Как отметил руководитель программы Kaspersky Automated Security Awareness Вячеслав Борилин, примерно 80% ИБ-инцидентов начинаются с человеческой ошибки. Увы, сотрудники остаются самым слабым звеном в корпоративной системе обеспечения информационной безопасности.
Более половины участников прошлогоднего международного исследования «Лаборатории Касперского» согласились с этим выводом. Исследование, проведенное компанией в начале этого года, дополняет картину отношения к ИБ со стороны персонала любопытными фактами.

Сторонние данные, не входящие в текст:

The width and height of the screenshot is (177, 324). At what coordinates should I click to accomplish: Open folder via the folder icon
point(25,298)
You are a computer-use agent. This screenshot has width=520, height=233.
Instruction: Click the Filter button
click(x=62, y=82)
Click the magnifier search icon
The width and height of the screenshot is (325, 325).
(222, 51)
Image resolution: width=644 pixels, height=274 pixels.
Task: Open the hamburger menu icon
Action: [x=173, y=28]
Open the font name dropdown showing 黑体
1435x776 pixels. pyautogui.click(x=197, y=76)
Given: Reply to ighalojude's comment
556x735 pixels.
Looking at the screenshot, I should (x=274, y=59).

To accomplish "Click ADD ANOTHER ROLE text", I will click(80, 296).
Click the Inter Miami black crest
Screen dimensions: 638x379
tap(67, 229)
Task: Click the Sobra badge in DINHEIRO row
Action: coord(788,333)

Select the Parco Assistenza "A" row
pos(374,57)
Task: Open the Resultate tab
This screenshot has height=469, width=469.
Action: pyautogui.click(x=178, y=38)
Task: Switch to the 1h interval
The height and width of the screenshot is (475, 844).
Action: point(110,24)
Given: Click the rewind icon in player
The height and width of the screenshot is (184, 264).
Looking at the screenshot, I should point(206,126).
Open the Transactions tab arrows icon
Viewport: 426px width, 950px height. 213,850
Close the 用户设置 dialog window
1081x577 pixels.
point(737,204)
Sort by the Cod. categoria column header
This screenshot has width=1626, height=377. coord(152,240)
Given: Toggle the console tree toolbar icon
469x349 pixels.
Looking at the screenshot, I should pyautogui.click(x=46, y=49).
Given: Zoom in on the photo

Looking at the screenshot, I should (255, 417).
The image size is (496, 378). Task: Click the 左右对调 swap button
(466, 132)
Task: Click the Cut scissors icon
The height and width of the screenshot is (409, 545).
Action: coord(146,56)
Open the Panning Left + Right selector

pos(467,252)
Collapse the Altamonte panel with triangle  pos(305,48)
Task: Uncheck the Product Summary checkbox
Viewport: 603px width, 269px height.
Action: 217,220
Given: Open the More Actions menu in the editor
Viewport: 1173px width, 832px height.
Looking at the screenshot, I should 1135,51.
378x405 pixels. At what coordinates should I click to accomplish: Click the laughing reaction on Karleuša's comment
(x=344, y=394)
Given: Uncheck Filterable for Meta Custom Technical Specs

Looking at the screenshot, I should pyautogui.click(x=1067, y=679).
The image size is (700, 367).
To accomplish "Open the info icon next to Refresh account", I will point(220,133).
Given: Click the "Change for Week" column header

Например, при том, что 23% компаний не разрабатывают для сотрудников правил безопасного хранения служебных данных, 60% персонала хранит на своих рабочих вычислительных устройствах конфиденциальную информацию (финансовые данные, базы электронной почты и т. п.). Разумеется, не имея нужных инструкций, они делают это по своему разумению.
Около трети ИБ-инцидентов связаны с нарушениями персоналом ИБ-правил использования ИТ-ресурсов. Так, примерно 30% сотрудников не скрывают, что делятся логинами и паролями доступа к своим рабочим компьютерам с коллегами. Весомый вклад (27%) в количество ИБ-инцидентов в среде малого и среднего бизнеса вносит обмен данными с помощью мобильных устройств.
Как результат всех этих упущений средний ущерб от одного кибервзлома составляет для крупной структуры около 14 млн. руб., а для СМБ-компании около 4 млн. руб.
Руководство компаний отдает себе отчет в том, что наряду с наращиванием технического парка средств обеспечения ИБ нужно вкладываться в повышение ИБ-грамотности персонала.
Свидетельством этому является стабильный из года в год рост на 50% рынка ИБ-тренингов. Это направление, по оценкам «Лаборатории Касперсокого», является сегодня самым быстро растущим среди прочих направлений обеспечения кибербезопасности. За прошлый год крупные компании увеличили расходы на такие тренинги более чем на 40%, а компании сегмента СМБ — более чем на 60%; 35% ИБ-директоров ИБ-обучение сотрудников относят к высокоприоритетным задачам. Согласно оценкам Cybersecurity Ventures, мировые вложения в тренинги по повышение осведомленности сотрудников в области ИБ в прошлом году составили более 500 млн. долл., а к 2027 г. достигнут 10 млрд. долл.
Рост спроса на повышение осведомленности персонала в области кибербезопасности и слабая готовность организовать это повышение внутренними силам компаний (в силу отсутствия специалистов нужного профиля и готовых программ обучения) открывают, как считают в «Лаборатории Касперского», перспективы для организации процесса повышения ИБ-осведомленности сотрудников по схеме предоставления сервисов сторонними специализированными провайдерами. Компания уже начала продажу таких сервисов, используя свою партнерскую сеть и свою новую автоматизированную платформу Kaspersky ASAP.